*** EXCERPTED RECORDS ***

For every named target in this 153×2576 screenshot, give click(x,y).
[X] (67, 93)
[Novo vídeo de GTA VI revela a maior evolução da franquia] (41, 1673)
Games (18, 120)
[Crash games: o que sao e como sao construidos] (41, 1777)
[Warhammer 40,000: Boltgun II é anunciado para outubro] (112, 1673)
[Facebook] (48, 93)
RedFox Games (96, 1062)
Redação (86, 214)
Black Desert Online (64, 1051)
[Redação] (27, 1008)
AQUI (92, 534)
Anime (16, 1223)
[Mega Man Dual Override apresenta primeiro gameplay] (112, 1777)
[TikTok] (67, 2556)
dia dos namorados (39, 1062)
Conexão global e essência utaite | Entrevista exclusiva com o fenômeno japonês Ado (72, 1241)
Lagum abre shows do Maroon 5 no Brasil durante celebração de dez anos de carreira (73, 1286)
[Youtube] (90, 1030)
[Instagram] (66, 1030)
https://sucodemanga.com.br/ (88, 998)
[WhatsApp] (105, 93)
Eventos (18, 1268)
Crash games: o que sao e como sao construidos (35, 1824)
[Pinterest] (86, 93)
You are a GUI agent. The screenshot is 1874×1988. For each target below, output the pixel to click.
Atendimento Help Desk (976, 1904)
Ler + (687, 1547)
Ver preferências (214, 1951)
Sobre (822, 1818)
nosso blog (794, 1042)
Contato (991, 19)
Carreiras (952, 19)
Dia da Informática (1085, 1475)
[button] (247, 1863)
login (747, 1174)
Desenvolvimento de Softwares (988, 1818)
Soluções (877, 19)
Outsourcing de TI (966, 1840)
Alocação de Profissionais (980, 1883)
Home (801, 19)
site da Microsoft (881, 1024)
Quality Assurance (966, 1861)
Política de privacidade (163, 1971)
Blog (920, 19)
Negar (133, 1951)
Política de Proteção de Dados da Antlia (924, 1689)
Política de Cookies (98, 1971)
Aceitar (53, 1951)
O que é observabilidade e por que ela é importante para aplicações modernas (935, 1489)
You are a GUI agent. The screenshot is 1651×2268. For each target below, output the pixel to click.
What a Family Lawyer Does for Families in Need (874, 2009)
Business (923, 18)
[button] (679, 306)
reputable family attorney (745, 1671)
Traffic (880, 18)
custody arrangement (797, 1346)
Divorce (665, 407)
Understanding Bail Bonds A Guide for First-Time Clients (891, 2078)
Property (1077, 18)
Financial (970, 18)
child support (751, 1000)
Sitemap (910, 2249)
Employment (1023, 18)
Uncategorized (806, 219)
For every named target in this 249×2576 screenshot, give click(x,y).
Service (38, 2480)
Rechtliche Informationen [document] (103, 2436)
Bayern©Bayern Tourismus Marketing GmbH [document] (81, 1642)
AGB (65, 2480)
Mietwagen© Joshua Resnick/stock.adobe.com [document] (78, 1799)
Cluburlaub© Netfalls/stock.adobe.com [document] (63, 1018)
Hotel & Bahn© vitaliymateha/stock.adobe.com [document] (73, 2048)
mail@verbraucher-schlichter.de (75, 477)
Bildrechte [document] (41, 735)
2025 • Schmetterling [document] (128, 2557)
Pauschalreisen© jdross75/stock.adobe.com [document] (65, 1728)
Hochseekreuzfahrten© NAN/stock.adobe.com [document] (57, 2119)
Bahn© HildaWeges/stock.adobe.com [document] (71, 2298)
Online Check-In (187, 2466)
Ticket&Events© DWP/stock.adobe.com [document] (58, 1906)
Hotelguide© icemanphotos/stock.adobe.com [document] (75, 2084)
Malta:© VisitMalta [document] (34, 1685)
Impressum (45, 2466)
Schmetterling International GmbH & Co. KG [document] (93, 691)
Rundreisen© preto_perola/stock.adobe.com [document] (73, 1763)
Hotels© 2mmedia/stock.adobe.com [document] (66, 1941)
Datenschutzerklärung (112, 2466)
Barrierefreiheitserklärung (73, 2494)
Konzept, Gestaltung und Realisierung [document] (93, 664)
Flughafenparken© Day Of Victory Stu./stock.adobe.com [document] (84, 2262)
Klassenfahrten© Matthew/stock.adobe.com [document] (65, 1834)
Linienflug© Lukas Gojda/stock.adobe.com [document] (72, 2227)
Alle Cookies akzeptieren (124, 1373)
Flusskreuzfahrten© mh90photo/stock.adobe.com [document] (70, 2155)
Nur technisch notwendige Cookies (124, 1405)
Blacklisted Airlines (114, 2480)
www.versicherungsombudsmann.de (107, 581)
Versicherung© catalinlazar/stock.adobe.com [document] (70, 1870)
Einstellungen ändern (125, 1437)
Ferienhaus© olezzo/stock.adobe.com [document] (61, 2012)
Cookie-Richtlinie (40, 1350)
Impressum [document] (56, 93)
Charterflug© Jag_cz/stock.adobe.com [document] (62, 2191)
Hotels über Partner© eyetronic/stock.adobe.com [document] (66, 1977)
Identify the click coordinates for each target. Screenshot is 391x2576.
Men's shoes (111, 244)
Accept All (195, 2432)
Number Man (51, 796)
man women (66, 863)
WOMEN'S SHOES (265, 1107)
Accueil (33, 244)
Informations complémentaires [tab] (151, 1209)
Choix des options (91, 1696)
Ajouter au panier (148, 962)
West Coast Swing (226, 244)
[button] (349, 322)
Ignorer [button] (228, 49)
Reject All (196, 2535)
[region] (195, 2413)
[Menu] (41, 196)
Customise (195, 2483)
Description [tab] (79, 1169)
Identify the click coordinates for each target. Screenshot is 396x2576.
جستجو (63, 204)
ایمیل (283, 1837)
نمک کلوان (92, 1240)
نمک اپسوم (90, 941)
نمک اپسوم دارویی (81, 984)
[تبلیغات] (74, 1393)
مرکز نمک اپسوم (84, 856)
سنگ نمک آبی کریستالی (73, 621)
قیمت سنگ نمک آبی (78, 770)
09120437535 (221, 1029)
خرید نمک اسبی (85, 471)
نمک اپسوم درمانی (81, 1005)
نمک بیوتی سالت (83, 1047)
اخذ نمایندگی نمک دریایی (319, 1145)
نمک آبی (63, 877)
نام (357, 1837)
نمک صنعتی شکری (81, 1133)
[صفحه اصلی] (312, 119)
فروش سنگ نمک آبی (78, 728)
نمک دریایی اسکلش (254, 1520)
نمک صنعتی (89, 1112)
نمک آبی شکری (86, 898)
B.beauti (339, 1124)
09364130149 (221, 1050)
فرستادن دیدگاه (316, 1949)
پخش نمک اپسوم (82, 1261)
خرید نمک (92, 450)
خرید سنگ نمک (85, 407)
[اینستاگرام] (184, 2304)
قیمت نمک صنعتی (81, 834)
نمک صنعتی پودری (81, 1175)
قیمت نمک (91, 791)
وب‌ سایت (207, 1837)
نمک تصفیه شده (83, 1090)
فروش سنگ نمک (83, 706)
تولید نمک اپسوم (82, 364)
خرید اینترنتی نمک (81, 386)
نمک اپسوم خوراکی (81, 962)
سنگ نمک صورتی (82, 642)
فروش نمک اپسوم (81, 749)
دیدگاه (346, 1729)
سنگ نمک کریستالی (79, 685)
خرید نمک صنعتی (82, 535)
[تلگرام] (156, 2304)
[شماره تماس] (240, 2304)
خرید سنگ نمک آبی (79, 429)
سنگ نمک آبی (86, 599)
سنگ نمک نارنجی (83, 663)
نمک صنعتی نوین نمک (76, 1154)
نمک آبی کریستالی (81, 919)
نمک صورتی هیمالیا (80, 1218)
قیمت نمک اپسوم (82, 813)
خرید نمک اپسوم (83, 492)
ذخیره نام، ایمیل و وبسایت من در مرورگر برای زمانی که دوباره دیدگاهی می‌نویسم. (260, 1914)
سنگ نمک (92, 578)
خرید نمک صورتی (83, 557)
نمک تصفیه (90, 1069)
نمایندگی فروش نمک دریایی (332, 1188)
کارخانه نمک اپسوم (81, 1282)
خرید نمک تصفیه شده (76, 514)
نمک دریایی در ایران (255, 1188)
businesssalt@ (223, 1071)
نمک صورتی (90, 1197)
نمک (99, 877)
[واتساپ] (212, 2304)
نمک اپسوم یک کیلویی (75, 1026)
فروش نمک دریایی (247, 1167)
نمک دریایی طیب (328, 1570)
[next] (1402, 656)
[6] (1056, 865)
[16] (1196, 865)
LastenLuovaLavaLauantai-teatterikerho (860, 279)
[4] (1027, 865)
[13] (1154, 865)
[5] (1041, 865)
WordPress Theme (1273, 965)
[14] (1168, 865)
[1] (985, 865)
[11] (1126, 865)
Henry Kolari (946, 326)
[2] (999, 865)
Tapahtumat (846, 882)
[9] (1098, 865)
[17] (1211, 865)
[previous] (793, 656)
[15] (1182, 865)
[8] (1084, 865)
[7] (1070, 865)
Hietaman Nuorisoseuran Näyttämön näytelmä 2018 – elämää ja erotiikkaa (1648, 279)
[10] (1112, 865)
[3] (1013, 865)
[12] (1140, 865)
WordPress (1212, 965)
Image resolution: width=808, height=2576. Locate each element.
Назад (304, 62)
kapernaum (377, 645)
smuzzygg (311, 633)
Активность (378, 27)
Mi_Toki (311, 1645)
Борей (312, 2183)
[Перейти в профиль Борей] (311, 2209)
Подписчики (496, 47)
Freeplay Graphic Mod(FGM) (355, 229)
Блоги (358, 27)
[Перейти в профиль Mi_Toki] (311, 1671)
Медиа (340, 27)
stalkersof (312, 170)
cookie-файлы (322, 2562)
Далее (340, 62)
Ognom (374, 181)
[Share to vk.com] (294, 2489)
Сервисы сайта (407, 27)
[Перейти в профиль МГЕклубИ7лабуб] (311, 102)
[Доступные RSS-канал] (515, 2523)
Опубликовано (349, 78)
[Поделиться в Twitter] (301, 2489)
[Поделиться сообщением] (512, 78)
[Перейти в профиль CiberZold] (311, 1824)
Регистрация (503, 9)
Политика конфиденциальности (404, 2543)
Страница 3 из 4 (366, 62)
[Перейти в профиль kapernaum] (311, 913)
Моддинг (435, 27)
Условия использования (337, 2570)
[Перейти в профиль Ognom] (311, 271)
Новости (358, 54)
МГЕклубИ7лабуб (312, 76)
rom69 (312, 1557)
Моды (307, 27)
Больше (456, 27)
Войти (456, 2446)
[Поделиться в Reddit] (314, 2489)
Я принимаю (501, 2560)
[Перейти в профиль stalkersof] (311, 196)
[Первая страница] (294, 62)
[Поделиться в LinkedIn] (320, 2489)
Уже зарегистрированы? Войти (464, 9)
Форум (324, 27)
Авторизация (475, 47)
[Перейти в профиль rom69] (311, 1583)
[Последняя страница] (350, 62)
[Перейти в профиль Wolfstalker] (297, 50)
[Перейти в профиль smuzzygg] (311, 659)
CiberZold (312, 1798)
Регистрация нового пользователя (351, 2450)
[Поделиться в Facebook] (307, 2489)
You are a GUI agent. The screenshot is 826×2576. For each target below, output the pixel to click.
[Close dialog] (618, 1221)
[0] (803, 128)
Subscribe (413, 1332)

*** End of EXCERPTED RECORDS ***

### TASK REQUIREMENTS
A line qualifies when it holds the word "دریایی"; report all qualifying lines from the records above.

### OUTPUT FOR THIS TASK
اخذ نمایندگی نمک دریایی (319, 1145)
نمک دریایی اسکلش (254, 1520)
نمایندگی فروش نمک دریایی (332, 1188)
نمک دریایی در ایران (255, 1188)
فروش نمک دریایی (247, 1167)
نمک دریایی طیب (328, 1570)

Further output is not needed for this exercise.